Когда Сент-Питер сообщил семье о своем решении, Луи огорчился, но уважительно отнесся к решению тестя и охотно признал, что первейший долг профессора — его работа. Розамунда не поверила своим ушам и обиделась; она не понимала, как отец может быть настолько неблагодарным, чтобы испортить договоренность, которая доставила бы удовольствие всем участникам. Жена смотрела на него задумчиво и с явным недоверием.
Когда они остались одни, она подошла к этому вопросу прямее, чем было свойственно ей в последнее время.
— Годфри, — медленно, печально произнесла она, — интересно, что заставляет тебя отдаляться от семьи. Или кто.
— Дорогая, ты ревнуешь?
— Ах, если бы. Мне легче было бы смотреть, как ты глупо влюблен в какую-нибудь женщину, чем видеть, как ты становишься одиноким и бесчеловечным.
— Что ж, привычка жить с идеями, я полагаю, растет в человеке так же неизбежно, как более веселая привычка жить с разными дамами. И то и другое имеет свои преимущества.

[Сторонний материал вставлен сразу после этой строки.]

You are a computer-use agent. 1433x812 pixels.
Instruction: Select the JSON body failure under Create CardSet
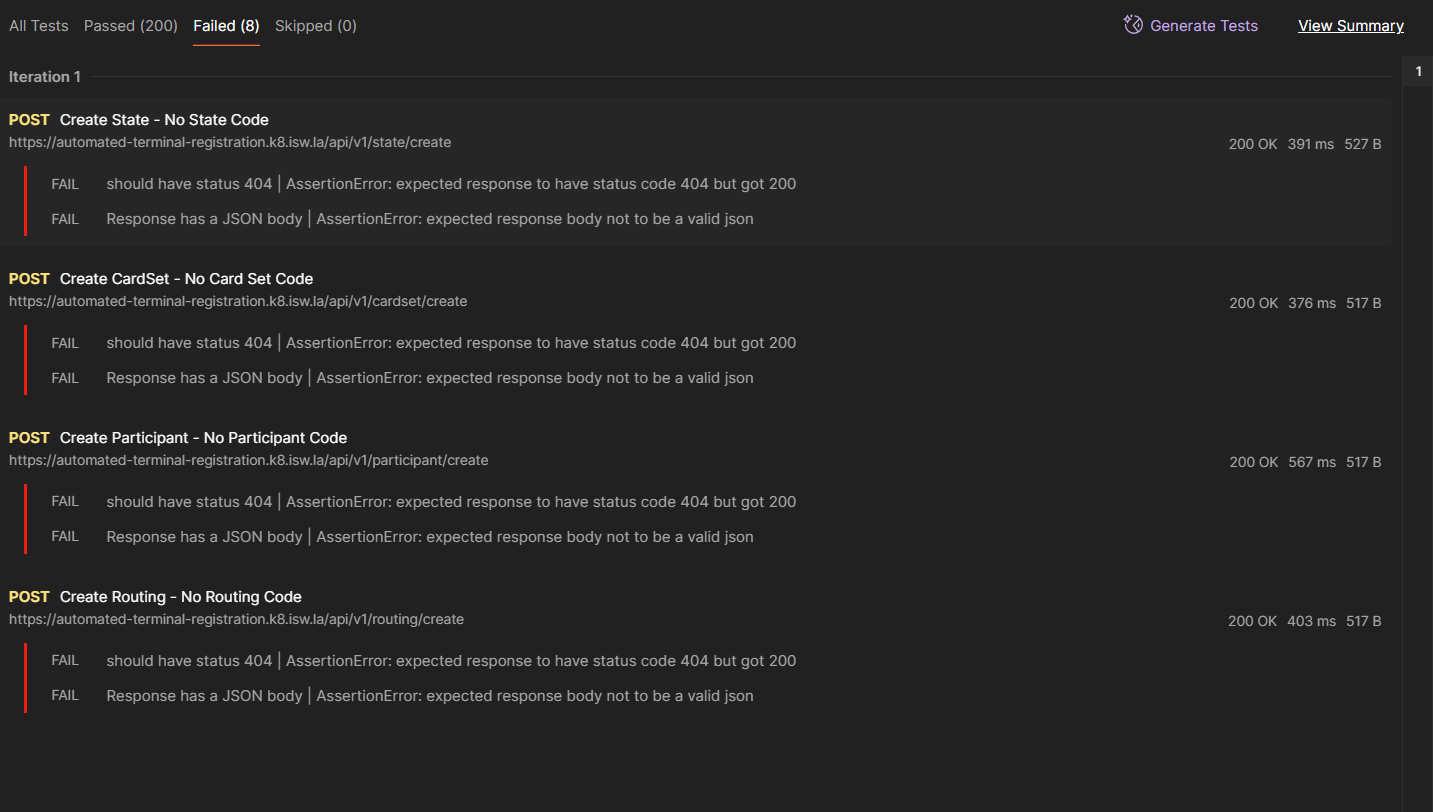pos(430,378)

— Мне кажется, твои идеи были лучше всего, когда ты был наиболее человечным.
Сент-Питер вздохнул.
— Тут я не могу тебе возразить. Но я должен идти по жизни так, как могу. Май длится не вечно.
— Ты недостаточно стар для позы, которую принимаешь. Вот что меня озадачивает. Столько лет ты как будто совсем не старел, хотя я старела. Два года назад ты был порывистым молодым человеком. Теперь ты бережешь себя во всем. Ты по натуре теплый и любящий; и вдруг начинаешь запираться от всех. Не думаю, что ты будешь от этого счастливее.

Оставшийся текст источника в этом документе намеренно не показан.